**Data provided:**
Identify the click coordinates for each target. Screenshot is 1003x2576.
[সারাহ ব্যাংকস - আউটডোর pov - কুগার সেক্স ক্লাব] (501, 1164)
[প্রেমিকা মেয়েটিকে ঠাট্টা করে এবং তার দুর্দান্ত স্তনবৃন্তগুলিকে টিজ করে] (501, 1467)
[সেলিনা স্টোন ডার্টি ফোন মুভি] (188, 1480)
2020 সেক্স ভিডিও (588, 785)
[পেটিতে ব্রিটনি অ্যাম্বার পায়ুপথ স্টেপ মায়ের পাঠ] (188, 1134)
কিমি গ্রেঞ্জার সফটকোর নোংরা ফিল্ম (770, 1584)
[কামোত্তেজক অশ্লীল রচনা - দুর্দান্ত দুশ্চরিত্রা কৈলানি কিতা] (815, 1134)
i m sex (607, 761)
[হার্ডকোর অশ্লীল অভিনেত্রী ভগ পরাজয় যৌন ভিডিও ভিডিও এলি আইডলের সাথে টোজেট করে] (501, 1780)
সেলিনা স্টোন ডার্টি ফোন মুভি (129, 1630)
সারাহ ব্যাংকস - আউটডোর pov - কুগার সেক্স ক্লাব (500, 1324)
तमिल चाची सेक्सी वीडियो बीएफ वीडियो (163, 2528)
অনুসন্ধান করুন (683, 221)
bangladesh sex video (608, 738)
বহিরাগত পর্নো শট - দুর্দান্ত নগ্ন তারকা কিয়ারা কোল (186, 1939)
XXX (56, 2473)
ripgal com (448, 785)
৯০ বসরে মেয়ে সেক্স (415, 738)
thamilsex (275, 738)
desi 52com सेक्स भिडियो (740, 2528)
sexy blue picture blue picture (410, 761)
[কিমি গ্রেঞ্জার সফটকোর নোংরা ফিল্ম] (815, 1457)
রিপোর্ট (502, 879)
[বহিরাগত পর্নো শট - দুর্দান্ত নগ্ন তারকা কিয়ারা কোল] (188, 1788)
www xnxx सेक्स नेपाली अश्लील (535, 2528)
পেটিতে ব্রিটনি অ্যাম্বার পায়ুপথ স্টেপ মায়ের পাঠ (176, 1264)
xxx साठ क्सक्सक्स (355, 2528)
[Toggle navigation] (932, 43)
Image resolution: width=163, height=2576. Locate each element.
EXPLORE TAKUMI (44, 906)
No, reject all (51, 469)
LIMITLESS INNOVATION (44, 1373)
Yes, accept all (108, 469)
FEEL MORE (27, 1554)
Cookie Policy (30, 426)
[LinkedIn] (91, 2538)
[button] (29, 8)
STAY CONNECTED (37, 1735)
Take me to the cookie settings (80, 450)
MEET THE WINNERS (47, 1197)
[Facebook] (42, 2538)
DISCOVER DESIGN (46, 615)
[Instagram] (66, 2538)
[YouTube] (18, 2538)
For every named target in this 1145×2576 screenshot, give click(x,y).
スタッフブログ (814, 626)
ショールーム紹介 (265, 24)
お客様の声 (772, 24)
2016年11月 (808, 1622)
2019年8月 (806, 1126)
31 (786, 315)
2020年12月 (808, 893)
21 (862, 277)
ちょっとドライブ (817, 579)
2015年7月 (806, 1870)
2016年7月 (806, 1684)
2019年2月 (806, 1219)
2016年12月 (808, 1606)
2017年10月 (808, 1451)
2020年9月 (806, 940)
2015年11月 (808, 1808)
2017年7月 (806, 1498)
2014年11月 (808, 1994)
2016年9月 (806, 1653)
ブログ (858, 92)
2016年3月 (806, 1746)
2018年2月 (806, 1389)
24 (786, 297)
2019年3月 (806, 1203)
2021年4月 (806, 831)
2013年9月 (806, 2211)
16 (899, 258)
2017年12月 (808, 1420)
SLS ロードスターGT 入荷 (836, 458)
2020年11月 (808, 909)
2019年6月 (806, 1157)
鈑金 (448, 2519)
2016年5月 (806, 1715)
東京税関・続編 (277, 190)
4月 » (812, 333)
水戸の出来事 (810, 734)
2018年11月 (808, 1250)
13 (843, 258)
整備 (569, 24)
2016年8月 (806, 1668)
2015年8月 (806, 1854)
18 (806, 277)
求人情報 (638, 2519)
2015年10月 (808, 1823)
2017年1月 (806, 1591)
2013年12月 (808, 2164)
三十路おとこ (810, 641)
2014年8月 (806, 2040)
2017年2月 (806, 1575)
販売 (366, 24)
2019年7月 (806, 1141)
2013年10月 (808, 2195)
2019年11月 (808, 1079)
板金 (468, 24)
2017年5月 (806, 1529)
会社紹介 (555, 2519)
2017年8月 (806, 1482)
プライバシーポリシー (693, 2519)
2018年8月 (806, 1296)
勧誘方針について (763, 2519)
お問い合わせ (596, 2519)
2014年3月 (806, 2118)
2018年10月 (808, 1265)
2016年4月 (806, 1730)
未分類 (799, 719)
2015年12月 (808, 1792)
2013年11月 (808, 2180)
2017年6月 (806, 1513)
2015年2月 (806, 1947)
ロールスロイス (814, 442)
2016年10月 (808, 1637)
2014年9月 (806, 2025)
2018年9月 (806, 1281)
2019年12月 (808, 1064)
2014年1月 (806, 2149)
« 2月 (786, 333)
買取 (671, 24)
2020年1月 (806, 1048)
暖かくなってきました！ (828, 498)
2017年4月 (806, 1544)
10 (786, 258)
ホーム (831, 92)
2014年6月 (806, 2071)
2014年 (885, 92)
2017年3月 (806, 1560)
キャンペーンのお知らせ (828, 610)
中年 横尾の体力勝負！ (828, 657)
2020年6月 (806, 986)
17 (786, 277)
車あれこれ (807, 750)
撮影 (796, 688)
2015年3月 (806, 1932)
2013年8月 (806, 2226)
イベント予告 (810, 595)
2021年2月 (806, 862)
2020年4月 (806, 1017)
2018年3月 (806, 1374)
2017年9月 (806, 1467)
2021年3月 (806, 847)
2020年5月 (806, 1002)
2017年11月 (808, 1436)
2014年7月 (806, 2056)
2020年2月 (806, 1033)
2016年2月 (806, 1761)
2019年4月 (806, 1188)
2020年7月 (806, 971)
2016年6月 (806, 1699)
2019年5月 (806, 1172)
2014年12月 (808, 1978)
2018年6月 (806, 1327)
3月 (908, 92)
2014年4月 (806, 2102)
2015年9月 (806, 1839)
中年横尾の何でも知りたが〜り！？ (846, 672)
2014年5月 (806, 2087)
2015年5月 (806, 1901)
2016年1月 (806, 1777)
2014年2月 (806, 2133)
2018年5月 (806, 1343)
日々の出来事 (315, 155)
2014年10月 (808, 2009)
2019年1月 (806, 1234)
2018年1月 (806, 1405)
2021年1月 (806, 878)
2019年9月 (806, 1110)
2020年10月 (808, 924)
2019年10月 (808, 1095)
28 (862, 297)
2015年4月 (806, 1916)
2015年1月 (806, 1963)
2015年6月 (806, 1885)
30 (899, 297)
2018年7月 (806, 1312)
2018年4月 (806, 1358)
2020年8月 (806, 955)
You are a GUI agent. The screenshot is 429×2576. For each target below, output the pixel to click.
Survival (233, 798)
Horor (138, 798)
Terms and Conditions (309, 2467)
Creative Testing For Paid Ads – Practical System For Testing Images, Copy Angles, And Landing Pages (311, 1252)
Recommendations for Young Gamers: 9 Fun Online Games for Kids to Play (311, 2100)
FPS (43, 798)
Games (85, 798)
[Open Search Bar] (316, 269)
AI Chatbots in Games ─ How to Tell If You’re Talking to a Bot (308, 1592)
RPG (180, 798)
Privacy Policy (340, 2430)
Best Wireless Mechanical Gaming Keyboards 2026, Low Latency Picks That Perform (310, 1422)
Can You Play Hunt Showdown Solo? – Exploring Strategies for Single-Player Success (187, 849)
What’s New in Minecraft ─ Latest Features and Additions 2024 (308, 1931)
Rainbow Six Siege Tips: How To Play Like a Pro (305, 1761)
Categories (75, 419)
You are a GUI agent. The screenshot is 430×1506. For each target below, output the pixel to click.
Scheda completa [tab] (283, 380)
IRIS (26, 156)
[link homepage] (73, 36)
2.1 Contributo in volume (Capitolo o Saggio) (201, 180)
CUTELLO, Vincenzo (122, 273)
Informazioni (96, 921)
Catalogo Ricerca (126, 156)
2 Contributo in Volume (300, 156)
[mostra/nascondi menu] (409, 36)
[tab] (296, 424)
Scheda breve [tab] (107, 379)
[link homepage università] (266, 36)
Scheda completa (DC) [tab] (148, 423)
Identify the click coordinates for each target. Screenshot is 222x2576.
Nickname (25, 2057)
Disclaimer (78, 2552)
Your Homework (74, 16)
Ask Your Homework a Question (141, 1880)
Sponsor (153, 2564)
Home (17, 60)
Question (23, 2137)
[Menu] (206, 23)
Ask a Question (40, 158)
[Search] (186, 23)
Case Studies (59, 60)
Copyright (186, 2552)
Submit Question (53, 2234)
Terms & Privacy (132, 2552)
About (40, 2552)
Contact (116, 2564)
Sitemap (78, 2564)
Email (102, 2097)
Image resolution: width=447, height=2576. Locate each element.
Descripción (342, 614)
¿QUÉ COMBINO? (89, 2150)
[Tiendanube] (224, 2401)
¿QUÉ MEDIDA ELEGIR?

**Work order:**
Once you find the line with "Can You Play" above, print it and every line after it up to and including the line with "Copyright (186, 2552)", exactly as written and nothing else.

**Answer:**
Can You Play Hunt Showdown Solo? – Exploring Strategies for Single-Player Success (187, 849)
What’s New in Minecraft ─ Latest Features and Additions 2024 (308, 1931)
Rainbow Six Siege Tips: How To Play Like a Pro (305, 1761)
Categories (75, 419)
You are a GUI agent. The screenshot is 430×1506. For each target below, output the pixel to click.
Scheda completa [tab] (283, 380)
IRIS (26, 156)
[link homepage] (73, 36)
2.1 Contributo in volume (Capitolo o Saggio) (201, 180)
CUTELLO, Vincenzo (122, 273)
Informazioni (96, 921)
Catalogo Ricerca (126, 156)
2 Contributo in Volume (300, 156)
[mostra/nascondi menu] (409, 36)
[tab] (296, 424)
Scheda breve [tab] (107, 379)
[link homepage università] (266, 36)
Scheda completa (DC) [tab] (148, 423)
Identify the click coordinates for each target. Screenshot is 222x2576.
Nickname (25, 2057)
Disclaimer (78, 2552)
Your Homework (74, 16)
Ask Your Homework a Question (141, 1880)
Sponsor (153, 2564)
Home (17, 60)
Question (23, 2137)
[Menu] (206, 23)
Ask a Question (40, 158)
[Search] (186, 23)
Case Studies (59, 60)
Copyright (186, 2552)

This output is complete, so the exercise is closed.